Maya Angelou, who had a brothel and was a sex worker in her early years, amazing how we bury these facts, once told a story. She was at book signing, and saw a girl in line. She described, in the gentlest way possible, that the girl was obviously a working girl, and had probably worked all night. She had her false nails, false lashes, and the rest, itself a stereotype. Angelou said, “The girl came up to me, handed me her book to sign, and said, ‘you give me hope.’”

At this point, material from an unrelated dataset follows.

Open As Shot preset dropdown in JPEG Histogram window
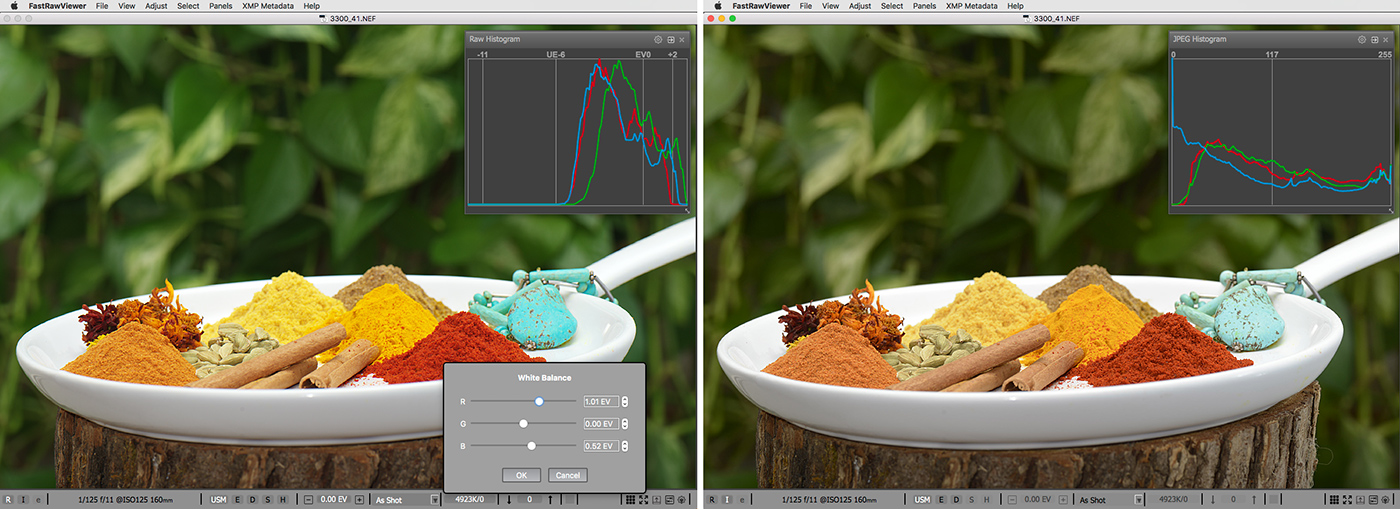The image size is (1400, 509). click(1138, 499)
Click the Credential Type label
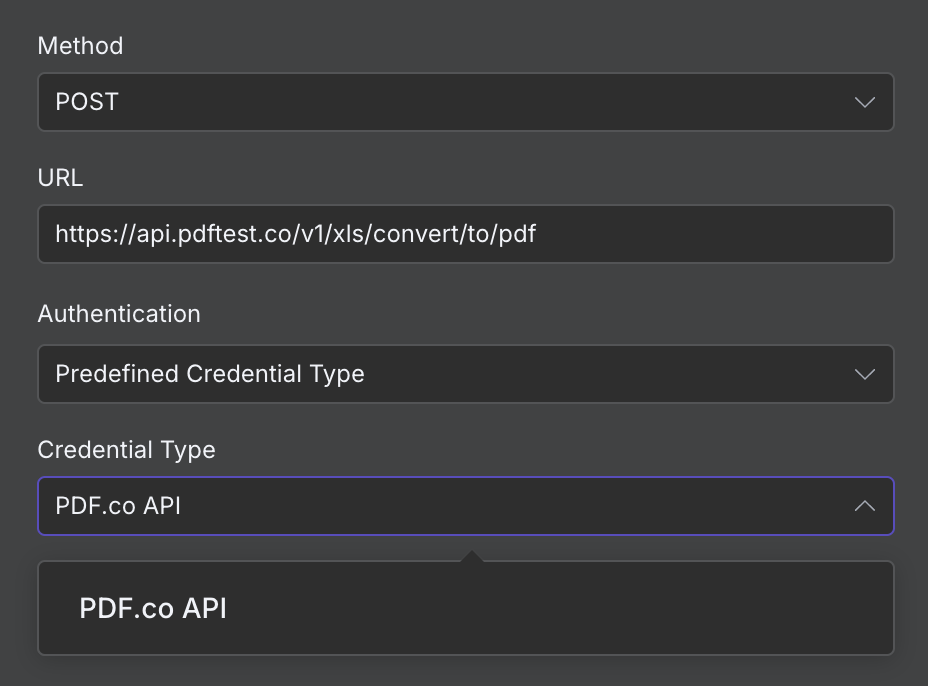The image size is (928, 686). [126, 450]
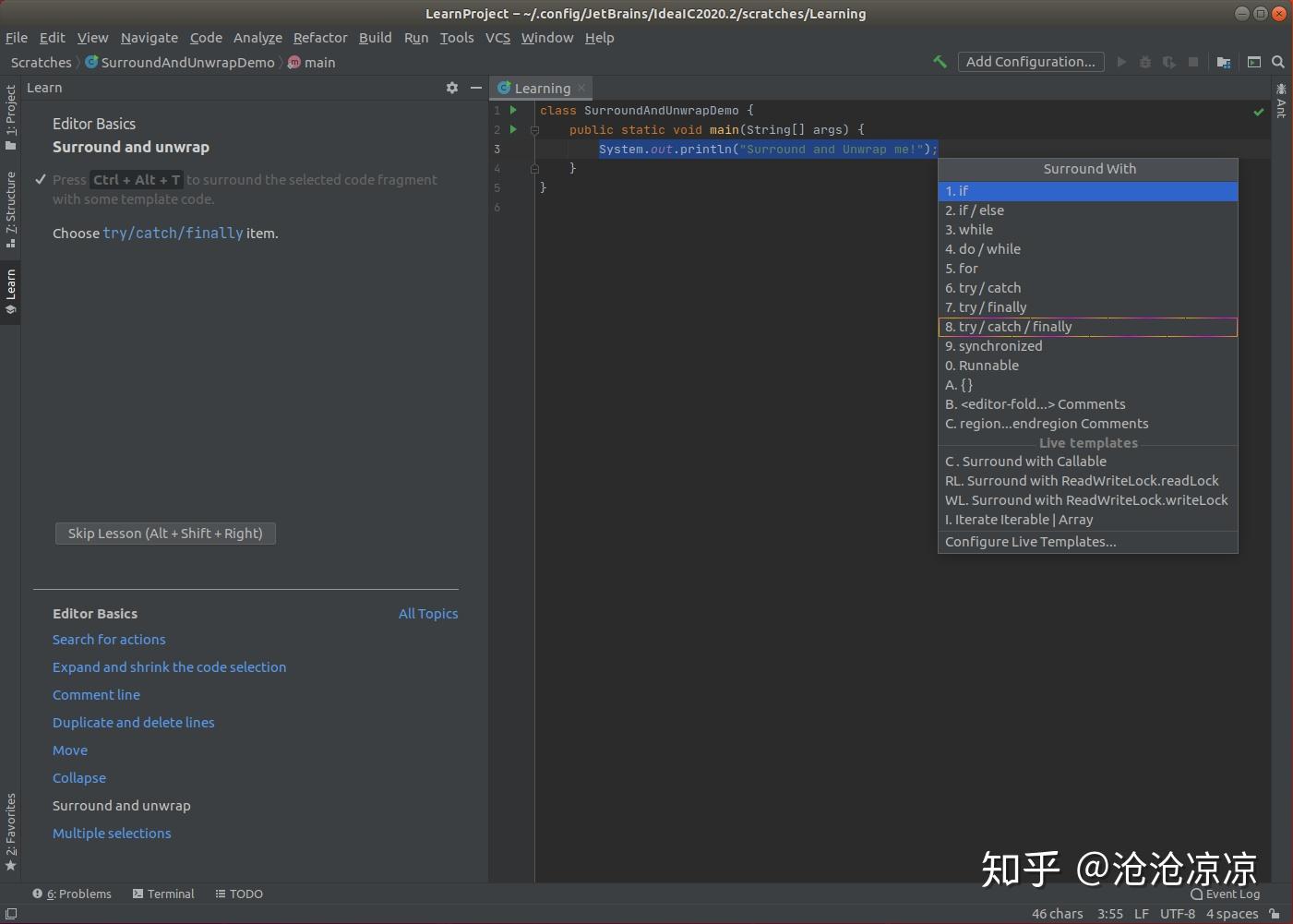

Angelou was teary eyed when telling the story, and knew what the girl was telling her. ”That’s it., right there,” she said, “That’s all of it, isn’t it?”

Love wins.

If you’re interested in a different take on Mary of Magdalene, check out Mary Magdalene.

I had a hard time getting into it, and I didn’t enjoy it the first time I saw it.

On a hunch, despite myself, I watched it a second time. I changed my mind with the second viewing  — and I agree with Allen’s review on Ebert.com:

There is a strong, crucial sense of mania within “Mary Magdalene” and its vision of a movement. Tahar Rahim and Chiwetel Ejiofor, especially—both who could lead biblical epics of their own—say the words of the Apostles that we know, but with such a bursting exuberance that we know they’ve completely drunk the Kool-Aid, and then some. These men are so desperate for a resolve to their pain, as Mary learns in her quiet, haunting conversations with them, that their lives have become an open-arms embrace for a kingdom that’s only as real as their faith. This is never seen as a criticism against the Apostles—instead it’s an incredibly honest take on full-fledged worship, and another example of the staggering compassion that “Mary Magdalene” has for the people in its story, and what they represent

To Mary Magdalene, and the millions to whom she gives hope.